Environmental doomsayers who opposed the Alaska pipeline in the first place were wrong, and there has been far too little note of this. Before the Exxon Valdez spill, none of the predicted ill effects of Alaska drilling and the pipeline had come to pass. None. Nevertheless, oil has great potential to damage the environment, and we would wisely take pains to put in place a system where those who handle it have every incentive to do so with utmost care. Instead, various government laws and policies have served to diffuse and undercut responsibility for such disasters.
• Under the Clean Water Act of 1977, an oil company's liability for damages from a spill is limited to $100 million. Although Exxon vows to spend whatever it takes to clean up this spill and compensate injured parties, the more fundamental issue is whether a liability limit gives the appropriate incentive ahead of time to take due care.

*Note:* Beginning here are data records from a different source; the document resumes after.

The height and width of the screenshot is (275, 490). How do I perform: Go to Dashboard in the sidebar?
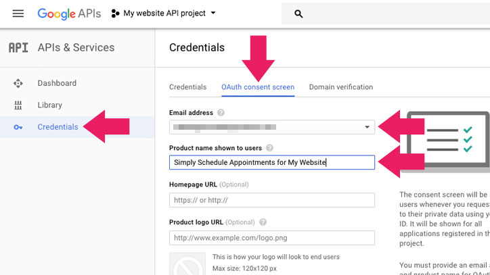click(x=57, y=83)
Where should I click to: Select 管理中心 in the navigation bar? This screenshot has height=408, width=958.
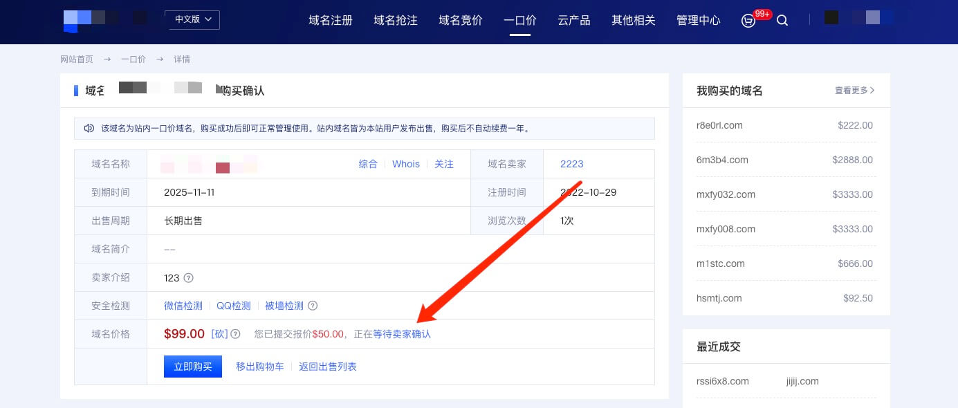tap(698, 20)
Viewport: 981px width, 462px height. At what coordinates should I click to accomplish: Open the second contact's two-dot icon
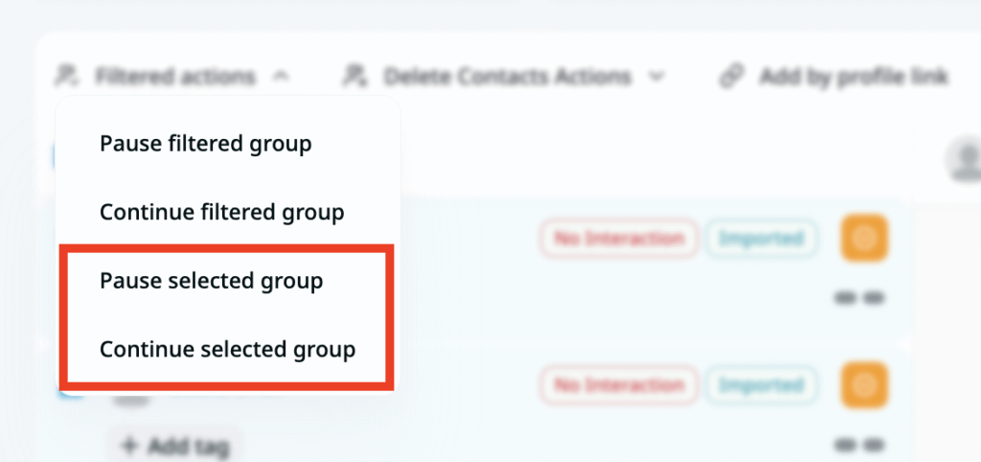point(858,444)
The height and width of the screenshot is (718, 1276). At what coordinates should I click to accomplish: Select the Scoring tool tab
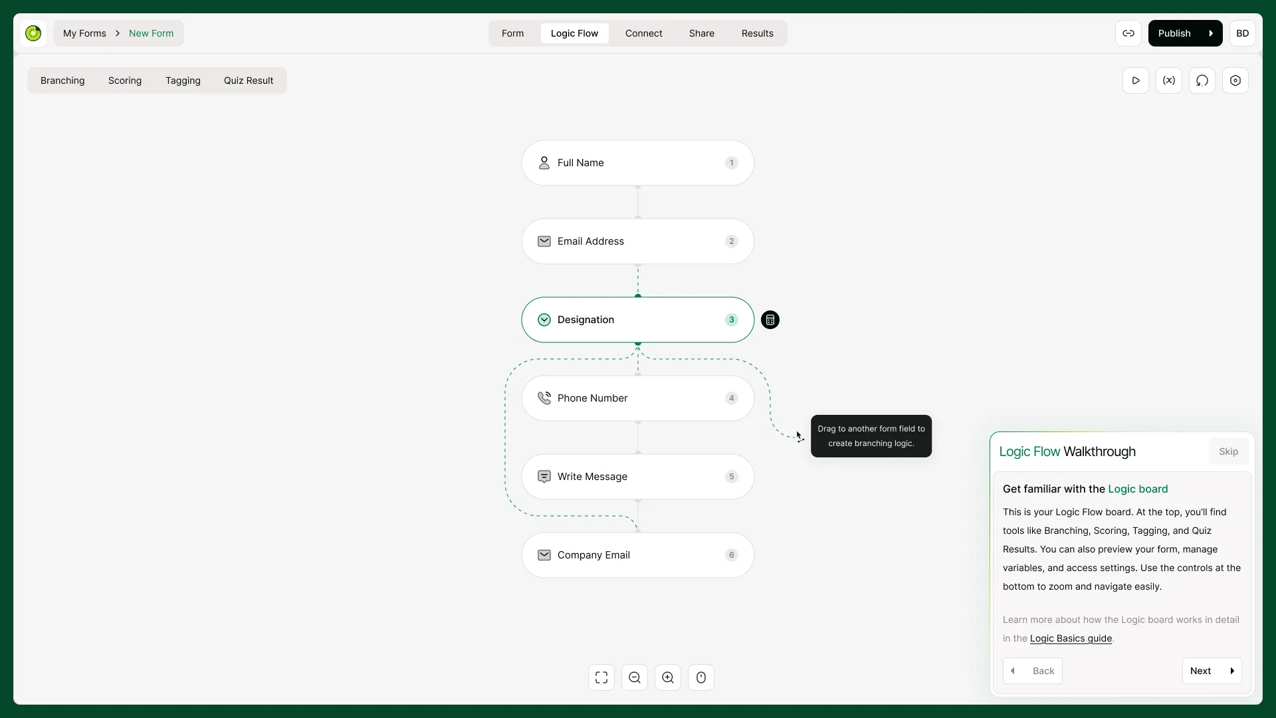[x=125, y=80]
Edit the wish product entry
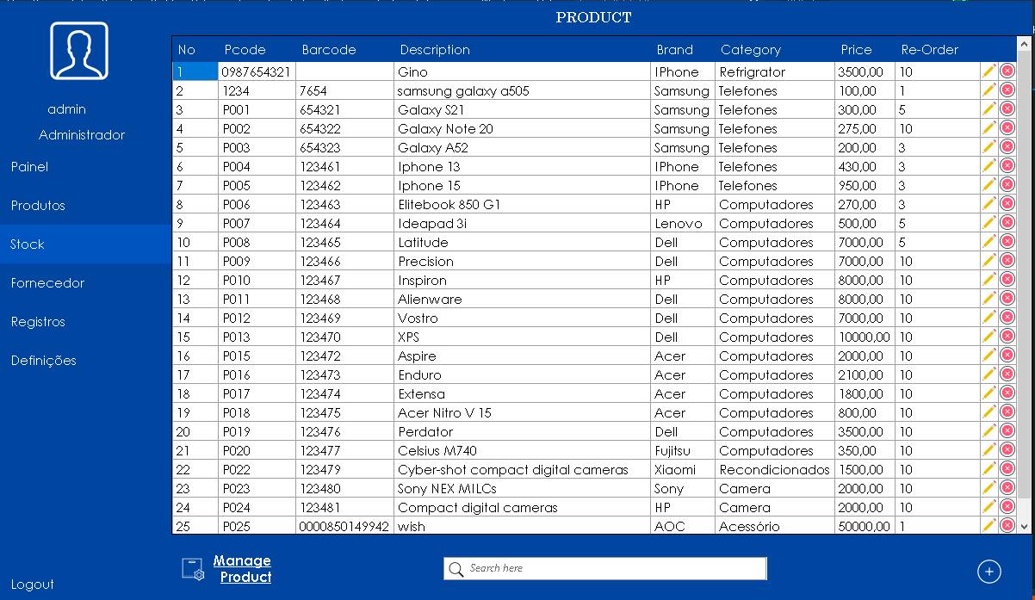Viewport: 1035px width, 600px height. click(989, 525)

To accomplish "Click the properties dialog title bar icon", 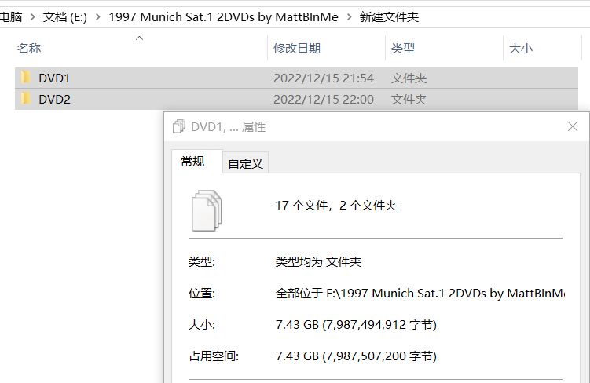I will point(178,126).
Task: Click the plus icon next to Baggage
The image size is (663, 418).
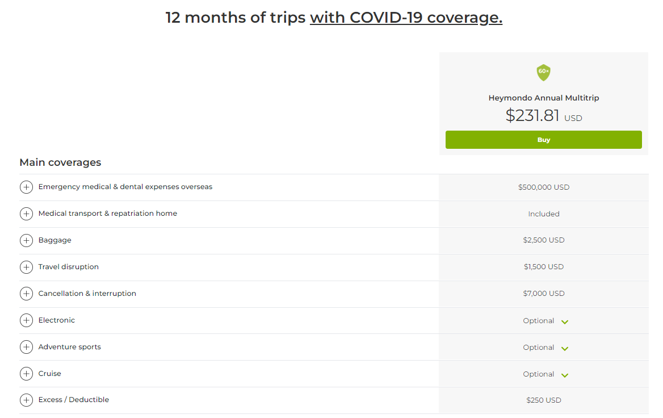Action: point(27,240)
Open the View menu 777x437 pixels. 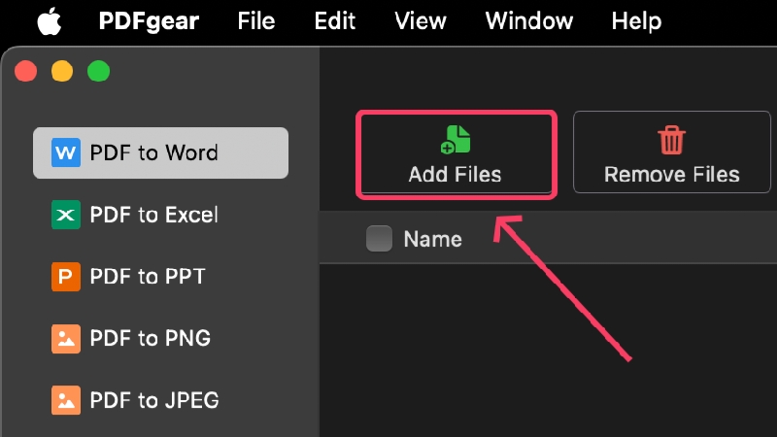[421, 21]
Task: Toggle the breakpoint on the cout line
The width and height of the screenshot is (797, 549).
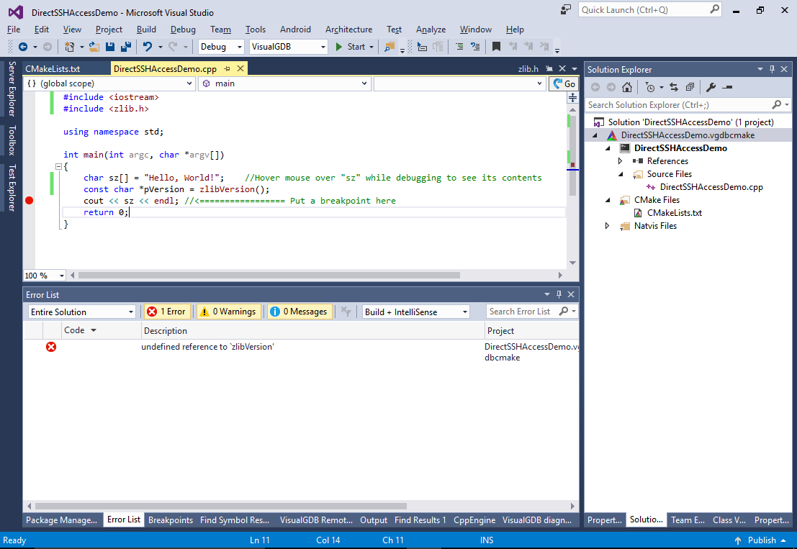Action: 30,201
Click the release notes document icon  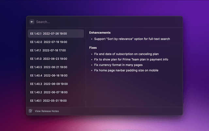click(30, 111)
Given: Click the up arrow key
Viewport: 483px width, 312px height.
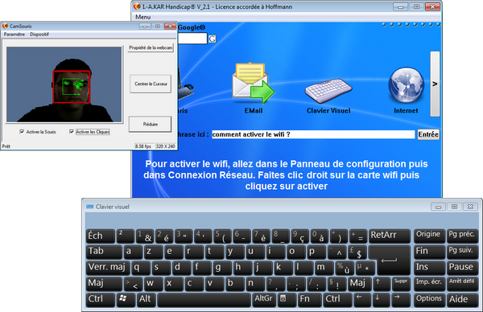Looking at the screenshot, I should 381,284.
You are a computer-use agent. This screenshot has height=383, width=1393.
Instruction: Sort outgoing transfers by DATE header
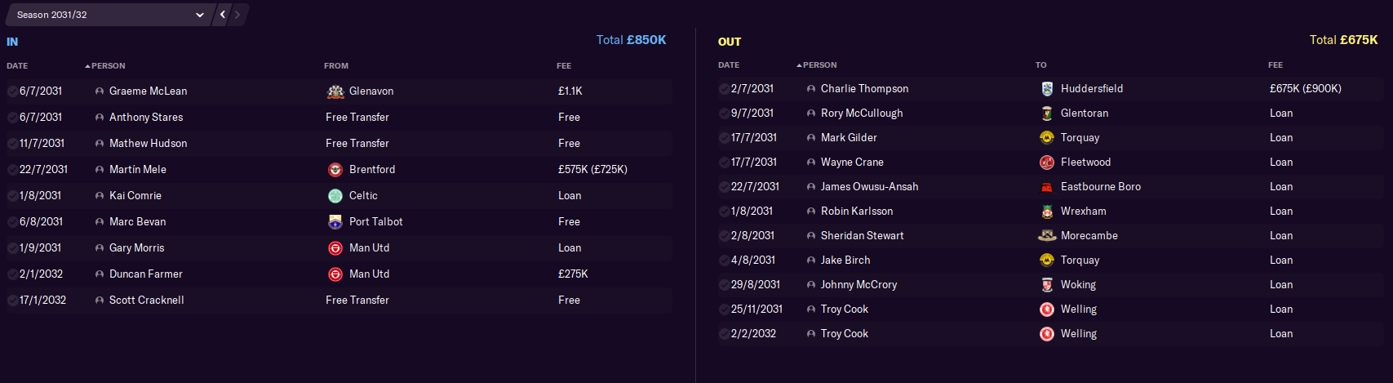pyautogui.click(x=729, y=65)
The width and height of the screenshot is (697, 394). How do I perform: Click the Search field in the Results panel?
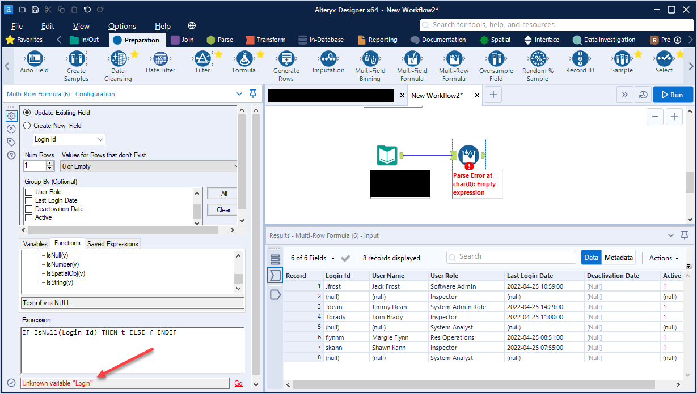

• One of the precautions Exxon might have taken before the fact was to spend 10 percent more for double-hulled tankers. In the '70s, environmentalists urged double-hull construction to minimize the risk of holes that would actually leak oil in the event of such accidents as the Exxon Valdez's. The Coast Guard, in charge of tanker safety, declined to require double hulls, reportedly under pressure from the oil industry.
• The Coast Guard is also in charge of licensing tanker crews. If the captain of the Exxon Valdez was indeed drunk, Exxon may bear responsibility. But what about the Coast Guard: Does it monitor licenses once issued? Does licensing create the illusion of safety but drive a wedge between employer responsibility and employee conduct?
• The Coast Guard plays another crucial role: directing traffic through the sound. It seems that the Guard was tracking the Exxon Valdez on its radar screen on the fateful night. But if anyone was monitoring the radar system, why wasn't the tanker queried or warned as it headed several miles off its assigned course? Of course, the Coast Guard, unlike Exxon, will not be hauled into court and made to pay up. What are its incentives?
• In 1981, the oil industry consortium that owns the pipeline dispensed with a 20-member emergency team. The state of Alaska acquiesced. The state currently derives 85 percent of its $2.3-billion budget from oil sales and oil industry taxes. What kind of incentives does that relationship create?
Unfortunately, these are not the kinds of questions being addressed in the wake of the Alaska spill. Instead, those who already wanted to (1) raise the federal gasoline tax, (2) toughen fuel-economy standards for cars, (3) prevent exploratory drilling in northeast Alaska, and (4) block new drilling leases in any U.S. coastal waters have seized the opportunity to grab a clincher for their arguments.
Worst of all, those who bother to deal directly with the problem—preventing damage to Alaska's sensitive environment in getting oil out of Prudhoe Bay—propose a further dilution of responsibility. A New York Times editorial was typical in demanding that government establish an emergency response team funded by a per barrel tax on all oil companies and jointly controlled by industry and the governments involved. This in spite of evidence that many of the delays and snafus in responding to the Alaska spill could be laid at the feet of, in the words of one reporter, "a tangled string of state and federal agencies [that] has resulted in snarls on virtually a daily basis: equipment being sent to the wrong site, workers idled for hours while waiting for instructions, precious time squandered on official forms or permits or requests."
If the Alaska spill shows anything to inquiring minds, it subtly demonstrates the failure of government regulation—not the failure of private industry, not the failure of oil consumption, not the failure of exploiting the natural riches of the earth. Regulation is inherently ineffective because it divorces the ultimate cause of safety from the effects of unsafe activity.
Let he who fouls up, pay. It concentrates the mind marvelously.